HAVING secured a firmer foothold on levers of power, prime minister Harold Wilson has started acting like a true blue Tory. Soon after his installation in office, Wilson executed a volte face on Rhodesia. Ian Smith’s rebellion has been foregiven and London and Rhodesia are once again on talking terms. The African neighbours are justifiably suspicious of the UDI (Unilateral Declaration of Independence). But lest anyone thinks that the British prime minister lacks guts, Wilson has shown that he can be tough also.

 

In fact, in his handling of the seamen’s strike threat Wilson has been tougher than the bosses of the Shipping Federation. He has invoked emergency powers to deal with the seamen’s strike though the strike is an official one. The seamen went on strike (declared unofficial) in 1960. Their grievances were the same as now: they wanted a cut in their weekly working hours and abolition of the infamous Merchant Seamen’s Act of 1984, which empowers the government to jail seamen taking industrial action.
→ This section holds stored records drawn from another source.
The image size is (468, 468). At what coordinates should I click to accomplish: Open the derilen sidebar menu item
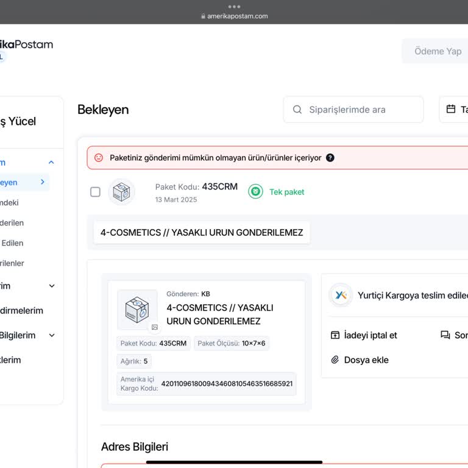click(x=12, y=223)
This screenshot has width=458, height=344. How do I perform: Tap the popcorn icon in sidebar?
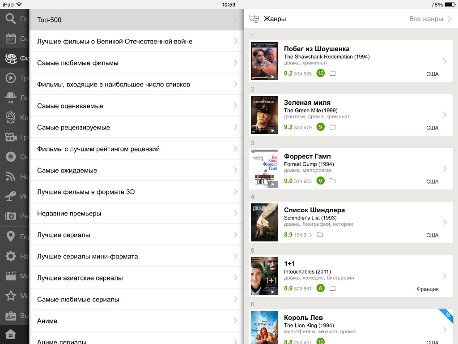pyautogui.click(x=10, y=117)
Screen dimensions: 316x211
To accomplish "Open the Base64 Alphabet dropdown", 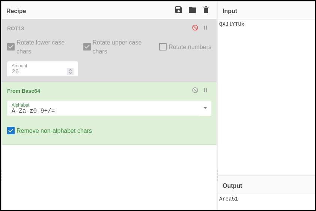I will [205, 108].
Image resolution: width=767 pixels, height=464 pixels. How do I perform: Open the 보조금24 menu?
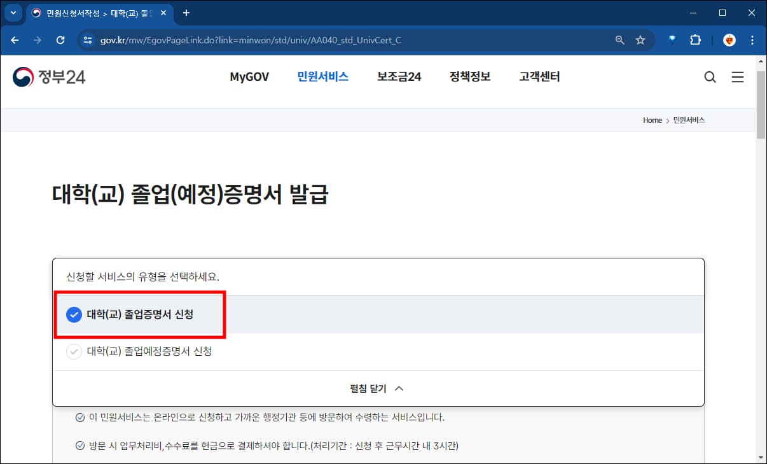tap(398, 76)
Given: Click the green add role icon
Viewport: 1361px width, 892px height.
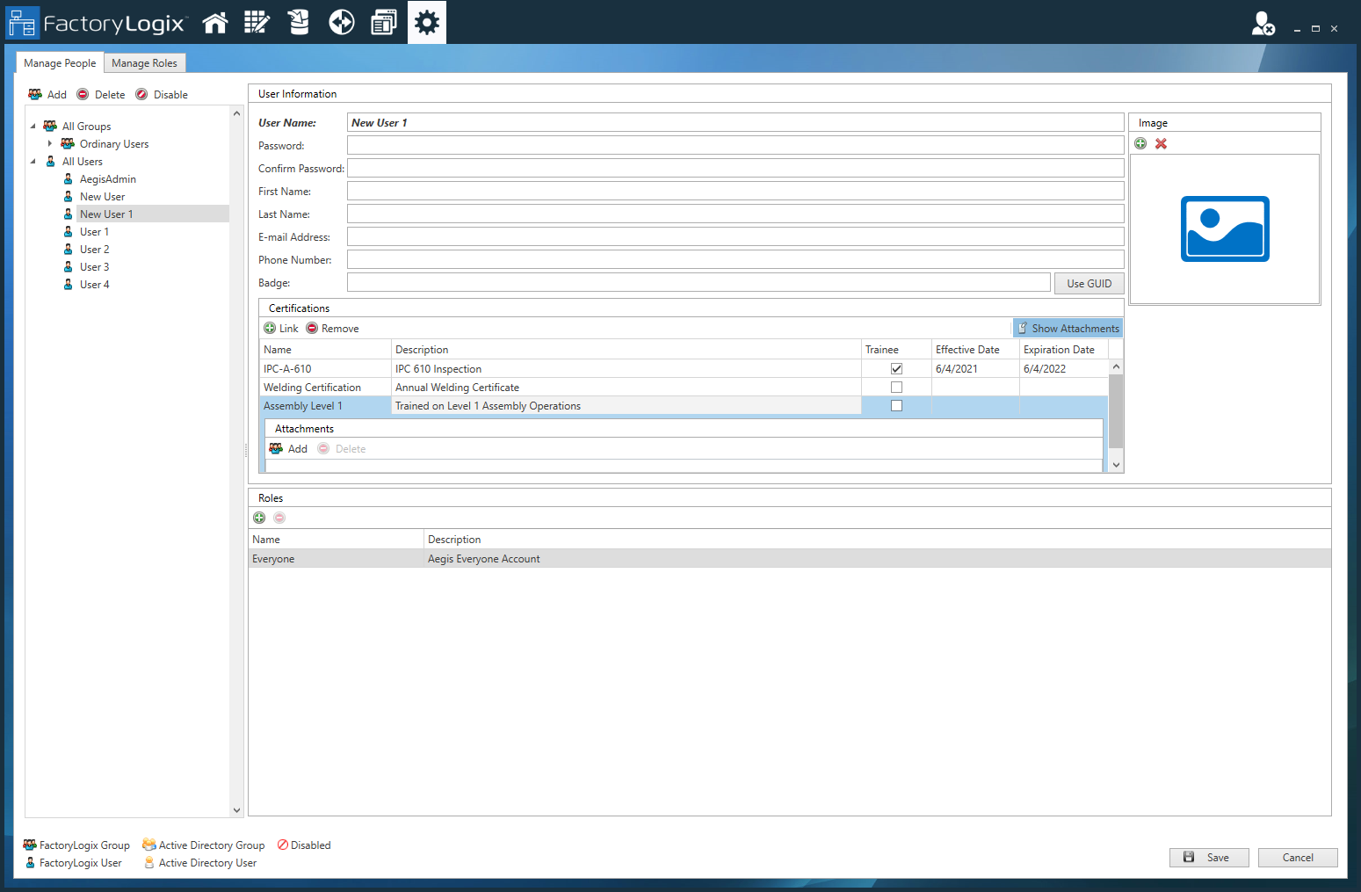Looking at the screenshot, I should [259, 518].
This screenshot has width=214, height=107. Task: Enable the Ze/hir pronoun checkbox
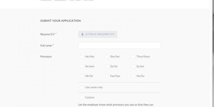coord(107,66)
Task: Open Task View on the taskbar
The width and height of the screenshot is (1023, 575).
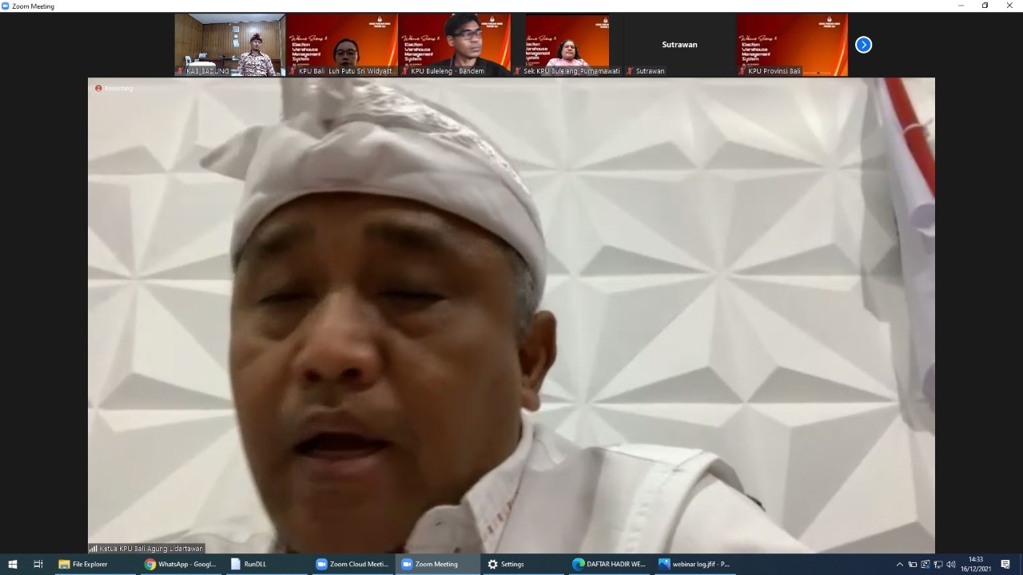Action: pyautogui.click(x=38, y=564)
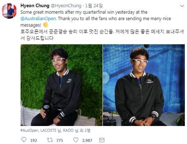Click the reply speech bubble icon
Screen dimensions: 187x144
point(24,140)
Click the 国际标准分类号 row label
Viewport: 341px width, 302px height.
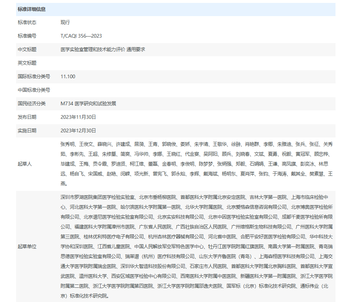tap(34, 76)
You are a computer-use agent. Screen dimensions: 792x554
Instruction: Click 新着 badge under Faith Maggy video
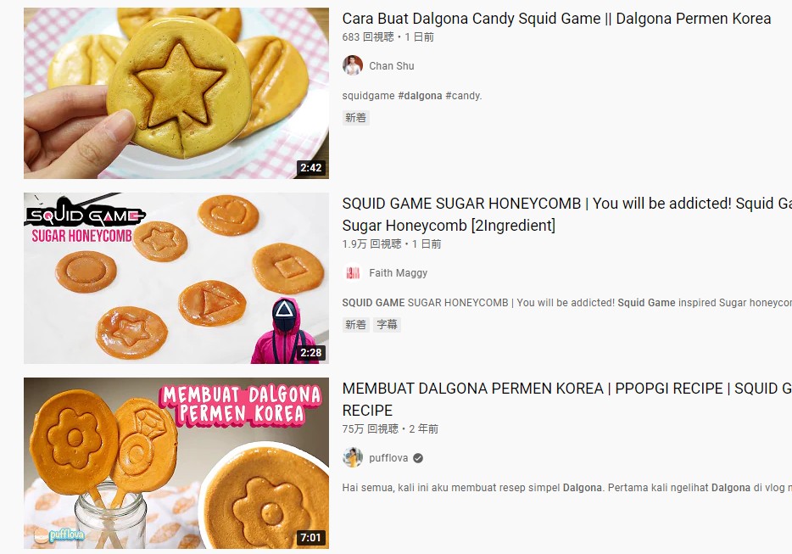[355, 325]
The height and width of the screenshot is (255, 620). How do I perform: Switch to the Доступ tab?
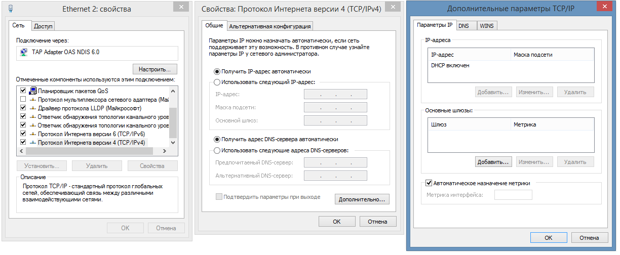click(44, 26)
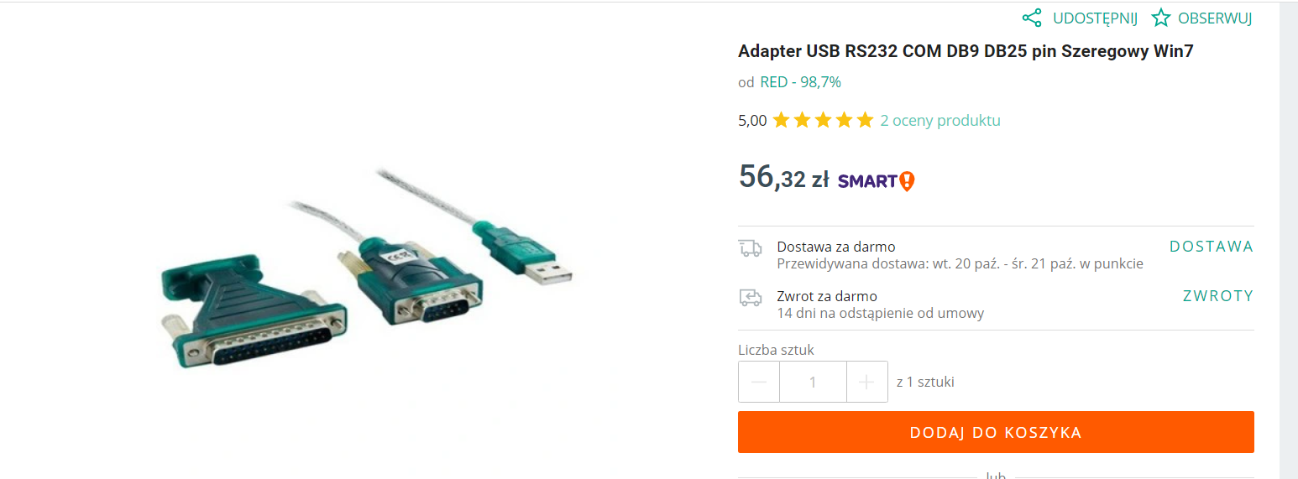Click the OBSERWUJ watch label
The width and height of the screenshot is (1298, 479).
click(1215, 18)
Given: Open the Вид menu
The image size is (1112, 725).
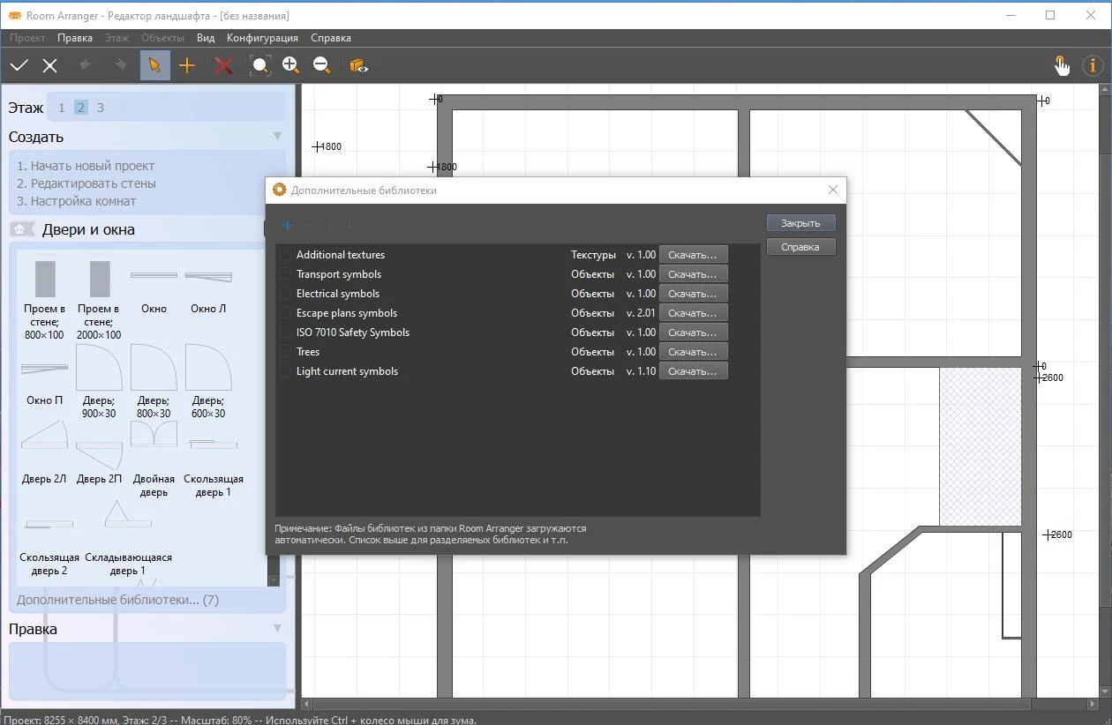Looking at the screenshot, I should (206, 38).
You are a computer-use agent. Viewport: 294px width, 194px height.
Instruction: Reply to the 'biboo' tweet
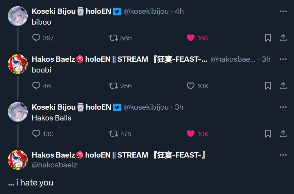[36, 38]
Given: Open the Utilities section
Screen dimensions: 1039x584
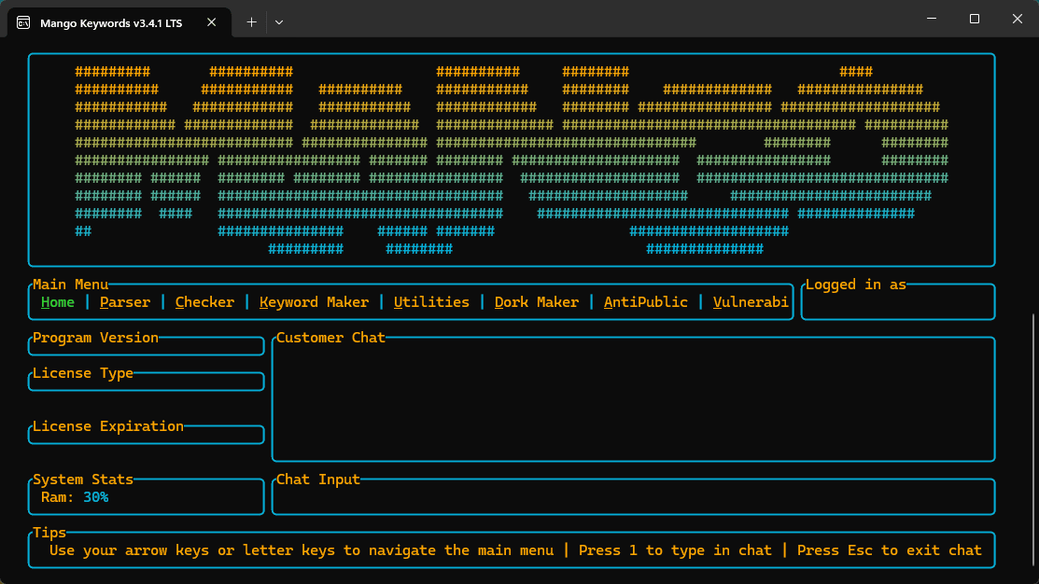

The 1960 strike broke down after three months because some of the union top brass refused to recognise it as official. In Liverpool it is reported angry seamen chased out of the union office union officials who had opposed the strike.

 

The seamen, who number 65000, now demand a 40-hour week and a monthly increase of 12s. 6d. for all ratings. The seamen have to work 56 hours to earn 15s a week. They are demanding that the 16 extra hours be reckoned at overtime. The ship owners and NUS representatives met on March 9, but no settlement resulted. The ship owners’ offer was no reduction in working hours but only a 3 per cent cash increase. On April 6, however, when the parties met once again, the shipowners offered the give effect to a 40-hour week in three stages and included in the first stage a rise of 12s. 6d. a month for those with five years of service.

 

The government intervened at this and prevented a settlement to its incomes policy which is virtually a policy of freezing wages as check against inflation. Smiles for Ian Smith, the wayward foster child of reaction and scowls for workers who, like hungry Oliver Twist, ask for more. This in deed is social democracy at its glorious best.